Our outcomes recommend that +6 could current as the only cytogenomic abnormality in AA with development to MDS as urged by the hypoproliferative phenotype harking back to prior AA. It’s doable that +6 through duplication of HLA locus could result in elevated expression of peptides triggering immune response in AA, e.g., as a part of tumor surveillance response. In distinction, +6 within the context of AML displays opposed danger presumably as a result of paucity of prognostically favorable NPM1 mutations. As well as, the absence of heightened HLA expression in sure +6 AML circumstances could contribute to the distinct scientific conduct of +6 in AML by means of HLA downregulation or segmental microdeletions as demonstrated in our research. Primarily based on these outcomes, one may speculate that an elevated copy of the HLA locus in AA and MDS could result in elevated autoantigen presentation past TCR activation threshold, presumably resulting in breach of tolerance, a mechanism which may be operative in AA and hypocellular MDS (Fig. 2C). Thus, clonal duplication by means of copy quantity features, +6, or UPD of the HLA locus in MDS could end in immune stress as seen in AA and GvL impact [13,14,15]. Certainly, we recognized frequent mixture options of pancytopenia and BM hypocellularity in iso +6 MDS on this sequence. In additional superior ailments, further triggers equivalent to deletions of tumor suppressor genes or acquisition of subclonal mutations may play a task, with development reflecting somatic stress to beat immune inhibition. Conversely, the allelic loss and decrease expression of HLA in +6 AML could suggest a dichotomy of mechanisms by which +6 contributes to superior leukemia vs bone marrow failure. Additional proof of allelic deletion of HLA genes in +6 AML factors towards immune escape and evasion, a mechanism already described in relapsing AML below immune stress [5] and probably contributing to the transformation of AA to malignant illness on this sequence.

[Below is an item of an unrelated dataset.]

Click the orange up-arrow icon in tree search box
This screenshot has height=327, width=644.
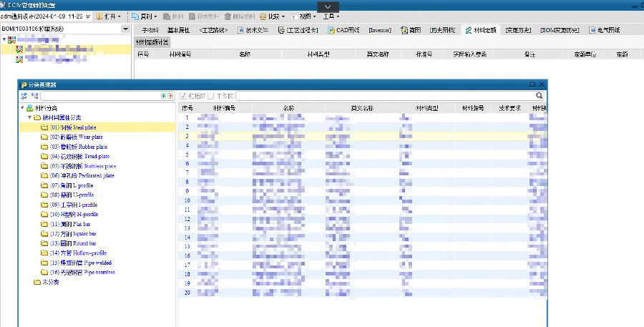pyautogui.click(x=170, y=95)
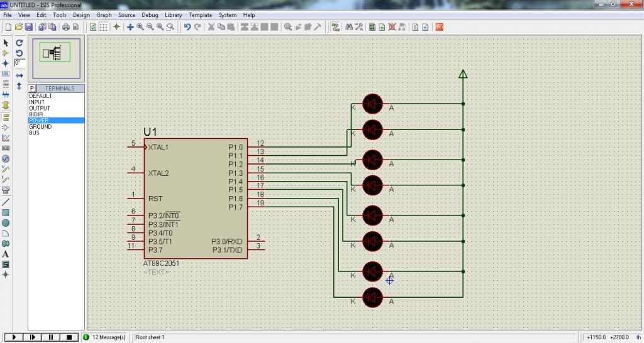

To the very best of our data, we herein carried out probably the most complete clinico-genomic meta-analysis of the most important cohort ever reported of +6 in myeloid neoplasms, given its rarity within the literature. Our research consists of novel analyses of the contrasting, context-dependent position of HLA in mediating the pathogenesis of MDS and AML by predisposing to hyperimmunity and its somatic alIelic loss, respectively.